Hot over here. The air condition remote control can easily switch to "fan" mode giving a false impression of working.

I stay in bed, cannot sleep. Try to handle my thoughts, my emotions, my body.. for no avail.

Only after of wandering and ultimately falling asleep, I discovered it.

Go talk about mistakes in causation.....

sixteen years ago. A few days I felt unable to clear my mind, and felt strange physically. Then, a friend muttered then, "how hot it is now!, how are you able to cope with that?". I looked at him in amazement. and he was even more amazed at my puzzled look......

Take home: actions and outer circumstances can be key in life. The trick is how to mange the whole cacophony. Next post about that.

Monday, June 1, 2009

Management of life with many goals, and why sceintists may get it wrong

Life is complex with multiple goals.

Most humans handle simultenously, money, relationships, friends, physical state (food, sleep, exercise), and other goals.

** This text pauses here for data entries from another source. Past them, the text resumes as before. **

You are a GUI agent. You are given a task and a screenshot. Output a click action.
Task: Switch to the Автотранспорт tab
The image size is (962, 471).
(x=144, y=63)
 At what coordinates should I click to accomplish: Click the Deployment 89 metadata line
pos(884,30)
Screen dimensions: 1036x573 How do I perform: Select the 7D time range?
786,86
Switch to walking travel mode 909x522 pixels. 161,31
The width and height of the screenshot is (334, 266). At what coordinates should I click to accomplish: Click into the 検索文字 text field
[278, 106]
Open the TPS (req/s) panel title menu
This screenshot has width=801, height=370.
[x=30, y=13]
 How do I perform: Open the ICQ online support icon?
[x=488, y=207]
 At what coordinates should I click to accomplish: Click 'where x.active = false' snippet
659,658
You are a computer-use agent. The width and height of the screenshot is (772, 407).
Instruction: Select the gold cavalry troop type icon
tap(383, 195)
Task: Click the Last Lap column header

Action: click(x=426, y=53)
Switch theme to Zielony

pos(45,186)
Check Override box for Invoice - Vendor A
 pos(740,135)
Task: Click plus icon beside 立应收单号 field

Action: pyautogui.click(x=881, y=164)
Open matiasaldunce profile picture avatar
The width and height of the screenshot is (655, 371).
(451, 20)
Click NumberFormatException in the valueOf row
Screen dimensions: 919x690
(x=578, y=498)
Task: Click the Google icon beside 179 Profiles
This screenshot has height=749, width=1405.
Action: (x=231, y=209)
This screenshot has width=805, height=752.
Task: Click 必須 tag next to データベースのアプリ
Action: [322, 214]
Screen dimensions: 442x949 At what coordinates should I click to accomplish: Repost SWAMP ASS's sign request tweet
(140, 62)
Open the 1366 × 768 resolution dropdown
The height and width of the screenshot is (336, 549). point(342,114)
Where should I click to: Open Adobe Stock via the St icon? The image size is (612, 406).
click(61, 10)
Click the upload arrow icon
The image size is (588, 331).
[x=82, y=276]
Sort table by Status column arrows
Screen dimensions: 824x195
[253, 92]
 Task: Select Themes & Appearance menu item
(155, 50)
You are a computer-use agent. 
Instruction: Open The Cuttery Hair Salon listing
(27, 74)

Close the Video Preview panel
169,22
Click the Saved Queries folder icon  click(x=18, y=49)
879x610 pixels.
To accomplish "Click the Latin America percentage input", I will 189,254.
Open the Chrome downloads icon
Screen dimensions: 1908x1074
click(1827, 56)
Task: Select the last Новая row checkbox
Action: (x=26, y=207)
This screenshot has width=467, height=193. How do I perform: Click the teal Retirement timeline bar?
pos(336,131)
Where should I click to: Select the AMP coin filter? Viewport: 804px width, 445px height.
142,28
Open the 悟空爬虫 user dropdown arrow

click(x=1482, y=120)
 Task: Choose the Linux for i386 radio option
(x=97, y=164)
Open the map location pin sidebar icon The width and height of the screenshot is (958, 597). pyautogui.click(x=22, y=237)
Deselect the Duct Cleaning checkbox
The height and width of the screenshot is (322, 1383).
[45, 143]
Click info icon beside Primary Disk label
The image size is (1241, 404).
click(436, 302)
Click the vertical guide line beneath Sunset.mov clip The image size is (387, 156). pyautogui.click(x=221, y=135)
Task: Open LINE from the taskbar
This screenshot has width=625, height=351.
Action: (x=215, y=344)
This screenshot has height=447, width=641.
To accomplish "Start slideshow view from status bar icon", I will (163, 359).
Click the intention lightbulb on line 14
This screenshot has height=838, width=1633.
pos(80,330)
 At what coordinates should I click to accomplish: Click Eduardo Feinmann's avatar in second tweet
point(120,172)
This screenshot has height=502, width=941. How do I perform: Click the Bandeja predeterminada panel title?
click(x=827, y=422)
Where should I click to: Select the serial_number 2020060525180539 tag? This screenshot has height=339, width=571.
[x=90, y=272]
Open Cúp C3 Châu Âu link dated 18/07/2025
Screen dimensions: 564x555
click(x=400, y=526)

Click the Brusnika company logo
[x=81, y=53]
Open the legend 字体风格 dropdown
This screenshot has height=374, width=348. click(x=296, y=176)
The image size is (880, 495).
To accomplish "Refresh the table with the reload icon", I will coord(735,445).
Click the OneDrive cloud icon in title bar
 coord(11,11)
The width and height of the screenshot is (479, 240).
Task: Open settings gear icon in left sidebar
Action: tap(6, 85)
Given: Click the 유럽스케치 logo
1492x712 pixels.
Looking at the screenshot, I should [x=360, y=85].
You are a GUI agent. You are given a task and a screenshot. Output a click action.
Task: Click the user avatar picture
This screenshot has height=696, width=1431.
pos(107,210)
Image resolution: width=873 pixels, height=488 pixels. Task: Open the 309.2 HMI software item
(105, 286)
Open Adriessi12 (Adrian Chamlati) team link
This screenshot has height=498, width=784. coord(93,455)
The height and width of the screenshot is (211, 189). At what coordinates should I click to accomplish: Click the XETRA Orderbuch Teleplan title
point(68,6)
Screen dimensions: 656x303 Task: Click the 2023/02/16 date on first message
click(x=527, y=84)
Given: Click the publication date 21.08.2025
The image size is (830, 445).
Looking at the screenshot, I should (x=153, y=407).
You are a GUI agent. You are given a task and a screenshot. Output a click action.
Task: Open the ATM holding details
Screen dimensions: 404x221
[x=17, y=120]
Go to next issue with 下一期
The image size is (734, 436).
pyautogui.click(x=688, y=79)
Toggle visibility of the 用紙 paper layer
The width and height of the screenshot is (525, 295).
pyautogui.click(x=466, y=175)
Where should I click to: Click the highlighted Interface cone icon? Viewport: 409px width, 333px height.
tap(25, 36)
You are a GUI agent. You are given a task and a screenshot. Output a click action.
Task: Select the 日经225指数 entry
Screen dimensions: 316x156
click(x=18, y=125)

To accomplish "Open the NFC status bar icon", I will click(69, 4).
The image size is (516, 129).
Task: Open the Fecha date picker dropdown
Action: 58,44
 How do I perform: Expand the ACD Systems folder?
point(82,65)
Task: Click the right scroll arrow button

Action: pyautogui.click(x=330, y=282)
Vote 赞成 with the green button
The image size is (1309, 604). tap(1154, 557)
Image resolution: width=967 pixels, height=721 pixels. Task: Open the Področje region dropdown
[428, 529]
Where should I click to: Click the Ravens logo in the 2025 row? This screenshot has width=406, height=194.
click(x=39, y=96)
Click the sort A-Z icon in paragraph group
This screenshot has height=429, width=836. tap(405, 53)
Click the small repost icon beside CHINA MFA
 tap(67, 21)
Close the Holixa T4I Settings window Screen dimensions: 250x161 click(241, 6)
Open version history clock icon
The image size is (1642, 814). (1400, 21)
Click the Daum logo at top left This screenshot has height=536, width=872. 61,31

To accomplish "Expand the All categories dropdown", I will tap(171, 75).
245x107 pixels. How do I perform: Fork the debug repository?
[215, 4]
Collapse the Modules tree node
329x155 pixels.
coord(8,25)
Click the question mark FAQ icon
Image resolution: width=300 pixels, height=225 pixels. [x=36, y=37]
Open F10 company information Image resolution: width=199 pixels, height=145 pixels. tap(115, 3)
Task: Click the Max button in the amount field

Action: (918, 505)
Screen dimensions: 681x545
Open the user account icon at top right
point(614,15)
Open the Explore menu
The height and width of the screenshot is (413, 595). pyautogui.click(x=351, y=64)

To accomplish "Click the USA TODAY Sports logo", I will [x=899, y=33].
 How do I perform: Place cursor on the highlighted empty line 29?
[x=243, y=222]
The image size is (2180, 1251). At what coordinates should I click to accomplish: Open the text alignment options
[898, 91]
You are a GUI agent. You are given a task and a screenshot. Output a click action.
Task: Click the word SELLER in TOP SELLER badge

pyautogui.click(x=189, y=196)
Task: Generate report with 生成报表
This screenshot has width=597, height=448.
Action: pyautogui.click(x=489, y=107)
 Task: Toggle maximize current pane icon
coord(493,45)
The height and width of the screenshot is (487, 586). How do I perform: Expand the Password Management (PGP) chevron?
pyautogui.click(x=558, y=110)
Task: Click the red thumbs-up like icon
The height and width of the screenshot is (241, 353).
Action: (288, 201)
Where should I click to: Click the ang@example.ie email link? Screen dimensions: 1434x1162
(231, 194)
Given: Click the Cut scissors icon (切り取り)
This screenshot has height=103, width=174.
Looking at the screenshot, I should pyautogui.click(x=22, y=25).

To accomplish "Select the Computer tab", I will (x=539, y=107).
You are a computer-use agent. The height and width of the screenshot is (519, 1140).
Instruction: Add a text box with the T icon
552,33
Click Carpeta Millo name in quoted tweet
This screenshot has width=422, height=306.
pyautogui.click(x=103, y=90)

Much of the problems of life management, are related to the overload of various goals.
Some would find it possible to be quite rational if they got only one goal in life. But there are many, and juggling all balls at once is much of the problem.

Science may contribute to this misunderstanding. By accident, actually.

Much of research is done by isolating a single problem and either finding extreme cases, or creating extreme situations experimentally.

Now as I explained, the inference from extreme case to the regular is not always reliable.
But in the general management of life it is much worse. If much of the problem is how to juggle all balls at once, how can we even start talking about isolated things?
We can learn about the mechanisms, we can learn tricks. But we much admit That much of the management problems is in the whole rather than the parts.